## Written problem
Reproduce every line of the entries below word for word, leaving out the pictures.

===== The data =====

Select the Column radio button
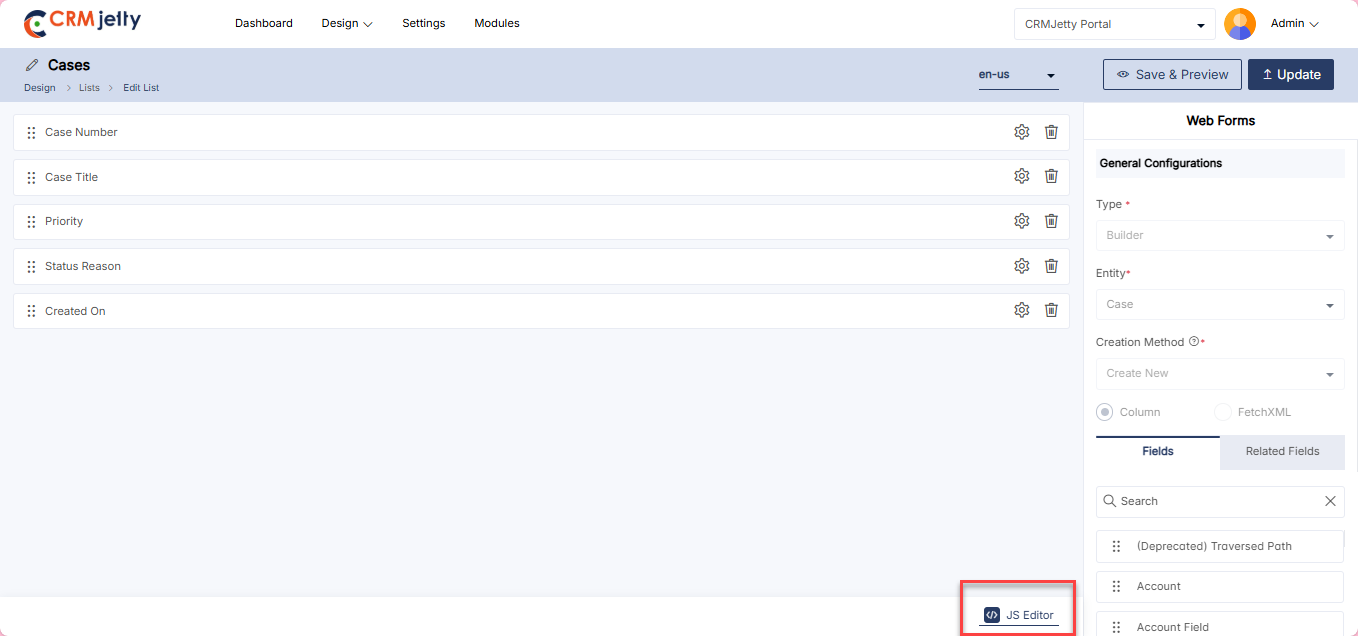The width and height of the screenshot is (1358, 636). (x=1105, y=412)
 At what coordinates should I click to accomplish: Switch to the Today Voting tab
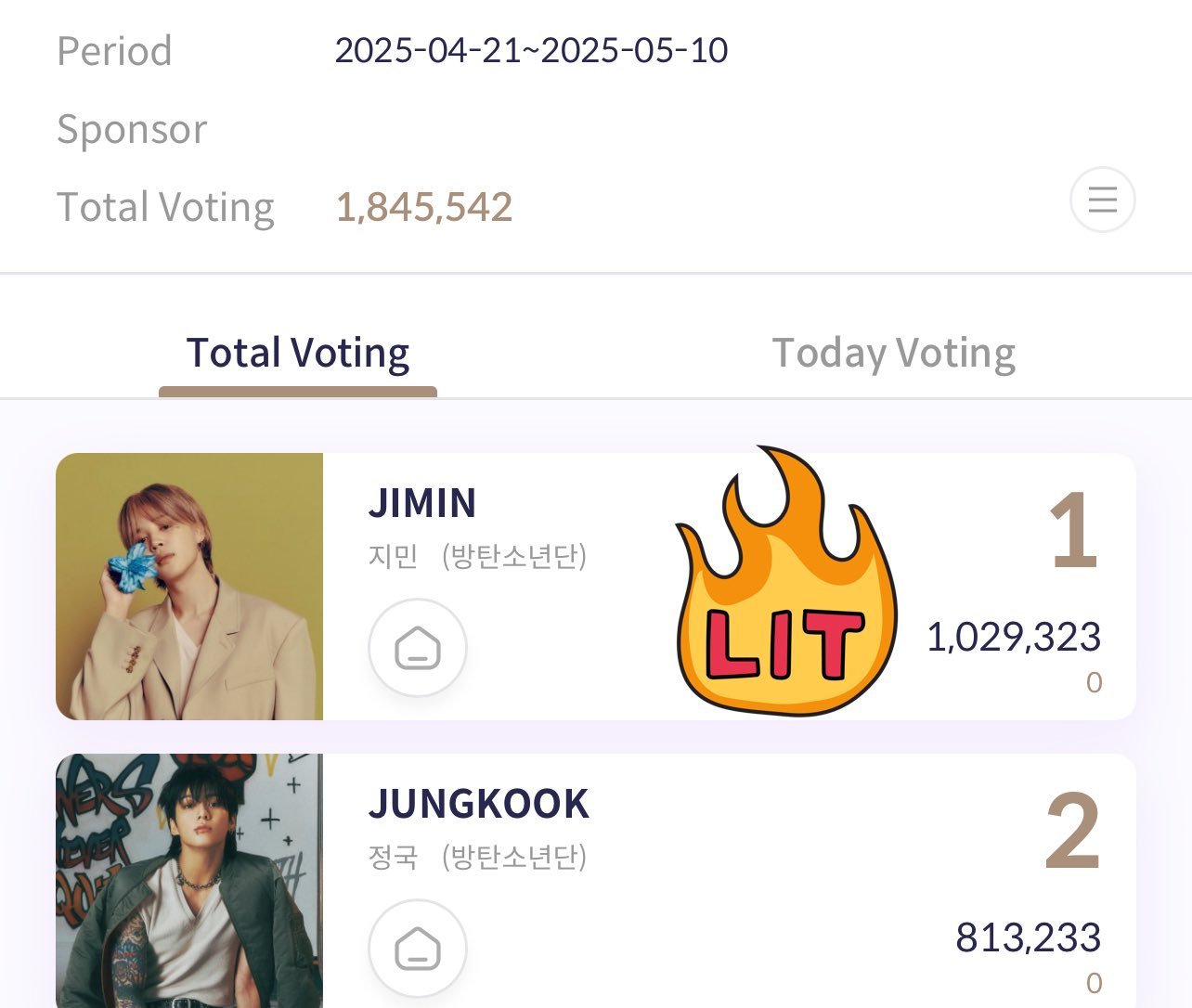893,354
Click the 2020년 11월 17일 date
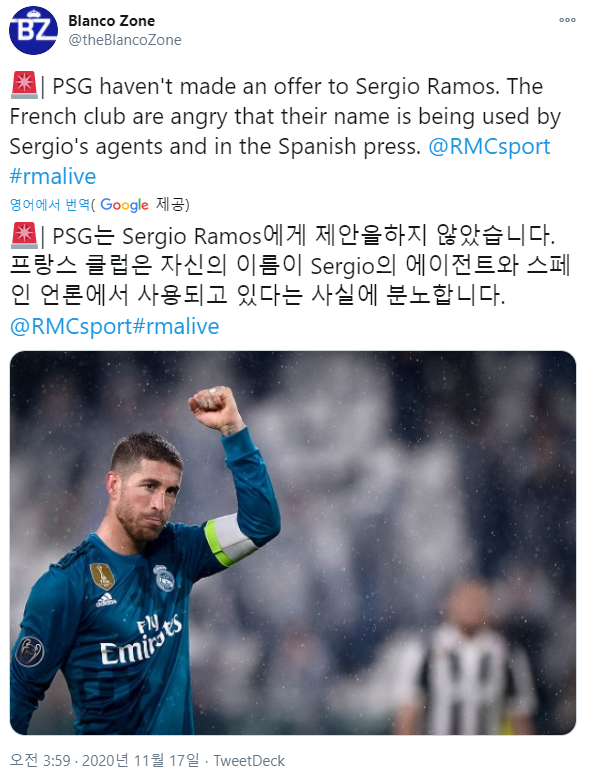Screen dimensions: 590x776 coord(141,760)
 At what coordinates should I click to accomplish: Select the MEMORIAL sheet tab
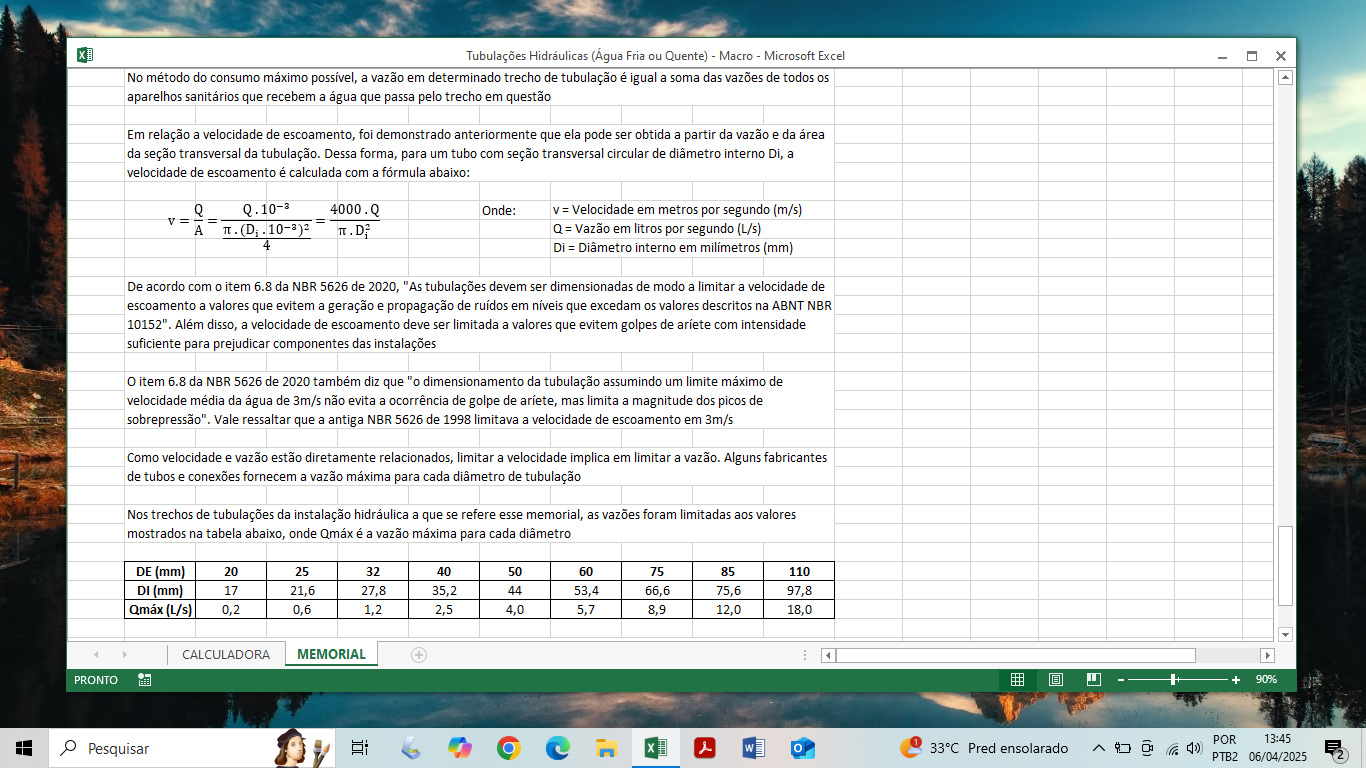331,655
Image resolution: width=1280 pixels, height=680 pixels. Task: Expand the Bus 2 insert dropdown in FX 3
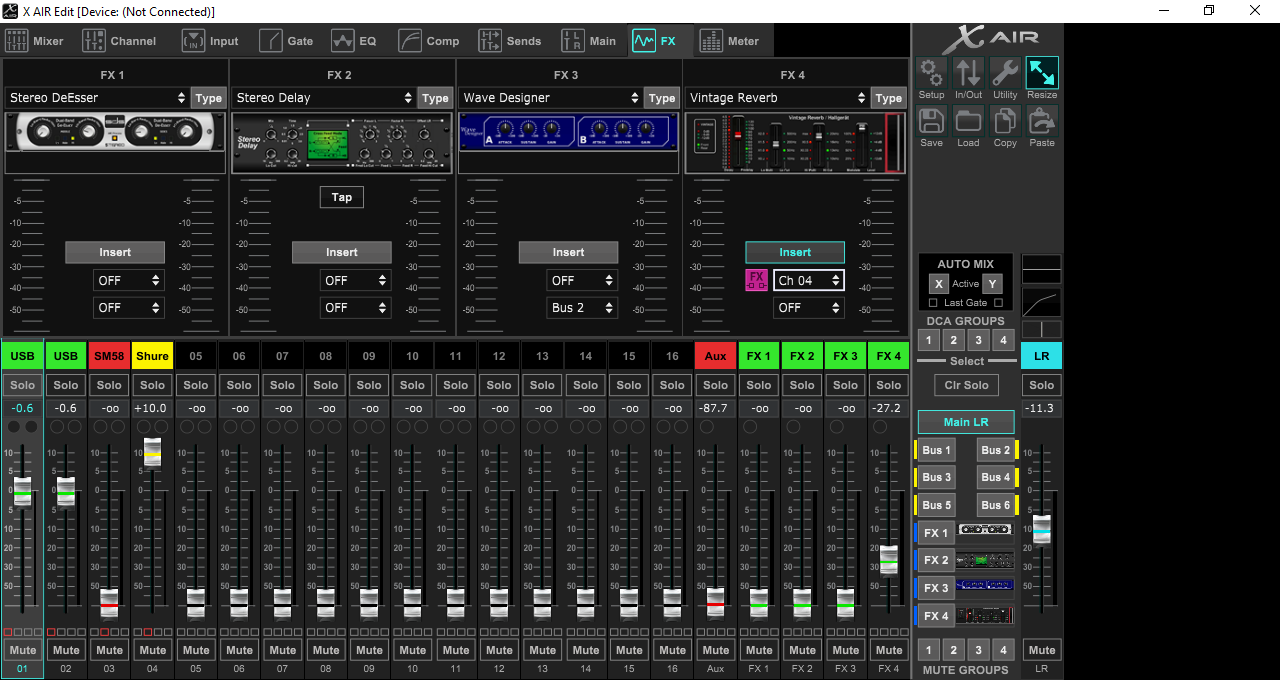click(x=582, y=308)
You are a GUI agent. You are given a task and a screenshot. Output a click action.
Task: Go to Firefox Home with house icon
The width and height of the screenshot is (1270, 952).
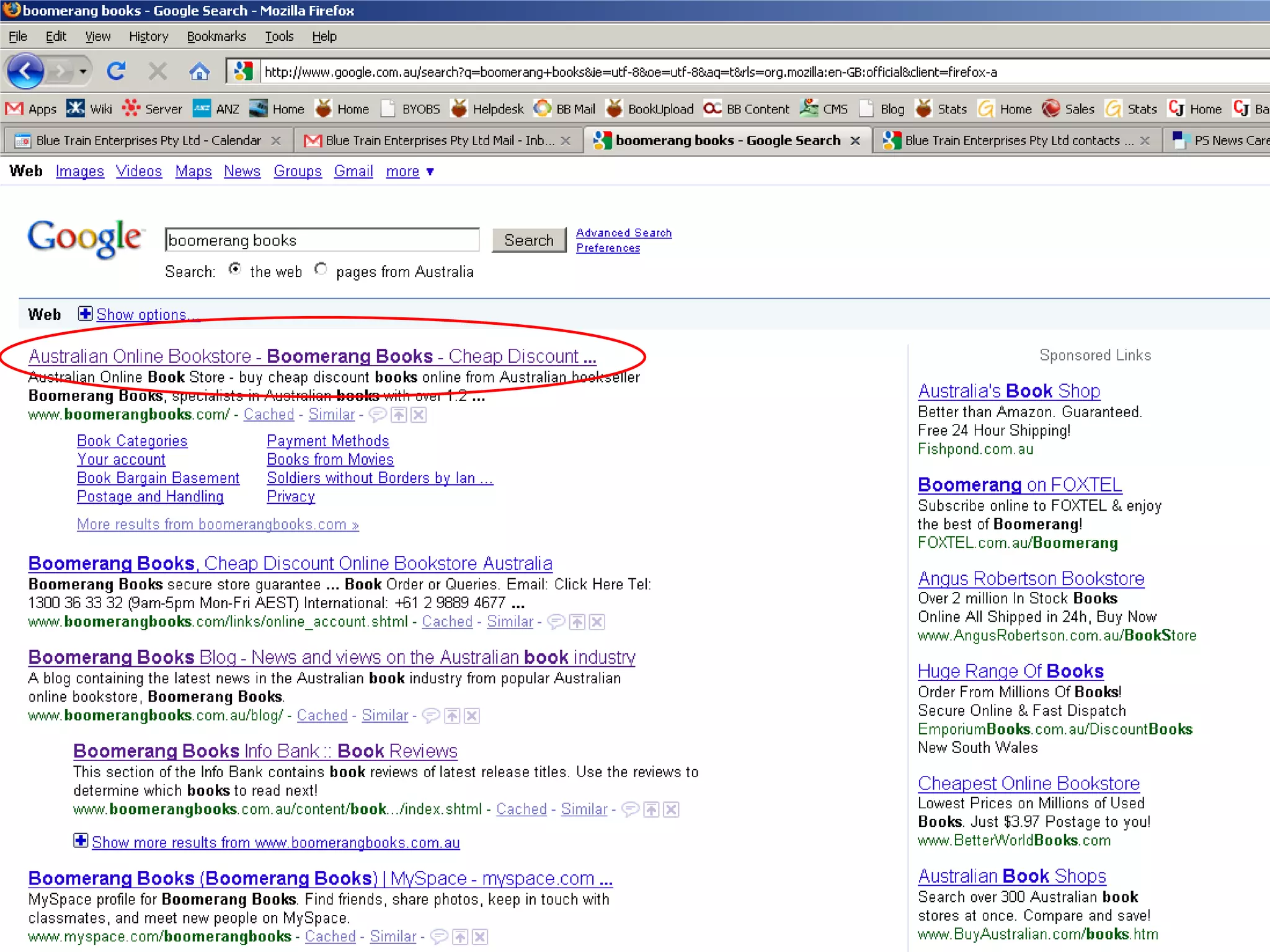[x=198, y=72]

=====

## The answer
Select the Column radio button
The width and height of the screenshot is (1358, 636). (x=1105, y=412)
 At what coordinates should I click to accomplish: Switch to the Today Voting tab
893,354
Click the 2020년 11월 17일 date
Screen dimensions: 590x776 coord(141,760)
 At what coordinates should I click to accomplish: Select the MEMORIAL sheet tab
331,655
Image resolution: width=1280 pixels, height=680 pixels. Task: Expand the Bus 2 insert dropdown in FX 3
click(x=582, y=308)
You are a GUI agent. You are given a task and a screenshot. Output a click action.
Task: Go to Firefox Home with house icon
The width and height of the screenshot is (1270, 952).
[x=198, y=72]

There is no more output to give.